Gait as biometric information obtained by one's walking, is used to identify individuals widely because it can be done unobtrusively. This paper presents a new side-view gait recognition method based on joint angle data captured by Microsoft Kinect via deterministic learning. These skeletal kinematic features describe the motion trajectories of human gait and contain rich information for human identification. The gait recognition approach consists of two phases: a training phase and a recognition phase. In the training phase, gait dynamics underlying different individuals' gaits are represented by the shoulder, elbow, hip and knee joint angles features, and are locally accurately approximated by radial basis function (RBF) neural networks.
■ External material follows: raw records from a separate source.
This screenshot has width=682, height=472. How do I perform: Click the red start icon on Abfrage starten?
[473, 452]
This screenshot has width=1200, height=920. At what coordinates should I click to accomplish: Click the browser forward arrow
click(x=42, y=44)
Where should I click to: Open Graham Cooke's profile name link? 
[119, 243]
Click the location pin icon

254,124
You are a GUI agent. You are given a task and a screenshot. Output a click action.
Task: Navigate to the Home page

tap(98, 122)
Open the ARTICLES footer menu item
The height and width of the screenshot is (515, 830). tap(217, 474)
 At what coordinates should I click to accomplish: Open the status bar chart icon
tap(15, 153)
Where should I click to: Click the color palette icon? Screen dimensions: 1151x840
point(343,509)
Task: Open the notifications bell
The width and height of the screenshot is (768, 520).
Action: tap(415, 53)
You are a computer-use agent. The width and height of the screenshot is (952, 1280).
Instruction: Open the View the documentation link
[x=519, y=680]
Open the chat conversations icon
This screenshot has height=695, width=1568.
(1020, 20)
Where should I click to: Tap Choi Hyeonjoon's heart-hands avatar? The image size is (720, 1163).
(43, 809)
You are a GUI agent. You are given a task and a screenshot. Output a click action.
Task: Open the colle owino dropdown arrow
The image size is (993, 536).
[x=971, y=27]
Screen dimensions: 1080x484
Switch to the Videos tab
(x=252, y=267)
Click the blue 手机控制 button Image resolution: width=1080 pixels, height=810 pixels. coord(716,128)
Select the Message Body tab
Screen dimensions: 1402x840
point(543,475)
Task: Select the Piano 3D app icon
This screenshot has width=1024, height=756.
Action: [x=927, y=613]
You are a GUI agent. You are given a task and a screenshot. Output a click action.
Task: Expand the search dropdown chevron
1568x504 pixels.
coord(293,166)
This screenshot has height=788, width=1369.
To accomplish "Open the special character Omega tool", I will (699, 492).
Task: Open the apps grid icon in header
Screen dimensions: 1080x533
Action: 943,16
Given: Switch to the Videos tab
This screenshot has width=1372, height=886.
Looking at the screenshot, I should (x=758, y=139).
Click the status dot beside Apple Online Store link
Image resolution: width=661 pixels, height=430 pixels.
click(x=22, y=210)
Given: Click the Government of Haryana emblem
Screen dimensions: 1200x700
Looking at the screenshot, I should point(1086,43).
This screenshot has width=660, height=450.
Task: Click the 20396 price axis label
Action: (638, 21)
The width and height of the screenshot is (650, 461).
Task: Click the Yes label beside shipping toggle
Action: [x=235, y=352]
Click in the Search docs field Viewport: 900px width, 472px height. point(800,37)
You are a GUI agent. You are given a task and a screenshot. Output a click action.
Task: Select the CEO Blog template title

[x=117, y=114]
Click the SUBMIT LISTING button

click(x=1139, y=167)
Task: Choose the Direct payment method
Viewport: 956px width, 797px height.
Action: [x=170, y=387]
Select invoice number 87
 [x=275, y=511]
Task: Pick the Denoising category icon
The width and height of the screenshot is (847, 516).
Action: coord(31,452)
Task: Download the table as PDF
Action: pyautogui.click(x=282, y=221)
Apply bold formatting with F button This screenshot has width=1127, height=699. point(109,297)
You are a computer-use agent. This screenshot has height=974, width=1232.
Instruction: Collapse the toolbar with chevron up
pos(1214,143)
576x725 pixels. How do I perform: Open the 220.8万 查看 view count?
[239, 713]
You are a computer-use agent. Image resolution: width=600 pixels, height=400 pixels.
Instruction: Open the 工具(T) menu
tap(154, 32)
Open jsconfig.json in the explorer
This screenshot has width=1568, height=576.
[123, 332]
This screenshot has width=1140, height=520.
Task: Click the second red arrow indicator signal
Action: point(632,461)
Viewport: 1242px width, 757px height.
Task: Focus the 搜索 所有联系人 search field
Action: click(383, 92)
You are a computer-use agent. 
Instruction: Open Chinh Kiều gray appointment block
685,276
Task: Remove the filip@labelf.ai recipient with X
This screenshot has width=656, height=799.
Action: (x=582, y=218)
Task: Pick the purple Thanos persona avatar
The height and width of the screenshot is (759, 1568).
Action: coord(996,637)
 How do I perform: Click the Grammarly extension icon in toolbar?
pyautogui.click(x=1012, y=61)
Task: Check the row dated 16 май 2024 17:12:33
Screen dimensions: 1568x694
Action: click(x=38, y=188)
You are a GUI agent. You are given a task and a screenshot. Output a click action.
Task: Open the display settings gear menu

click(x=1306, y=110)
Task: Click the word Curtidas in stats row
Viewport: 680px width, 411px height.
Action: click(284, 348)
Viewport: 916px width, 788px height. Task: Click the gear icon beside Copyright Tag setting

The obtained knowledge of approximated gait dynamics is stored in constant RBF networks. In the recognition phase, a bank of dynamical estimators is constructed for all the training gait patterns. Prior knowledge of human gait dynamics represented by the constant RBF networks are embedded in the estimators. By comparing the set of estimators with a test gait pattern, a set of recognition errors are generated. The average L norms of the errors are taken as the similarity measure between the dynamics of the training gait patterns and the dynamics of the test gait pattern. The test gait pattern similar to one of the training gait patterns can be recognized according to the smallest error principle. Finally, comprehensive experiments are carried out on the self-constructed Kinect-based gait database, which includes at most 42 subjects, to demonstrate the recognition performance of the proposed algorithm.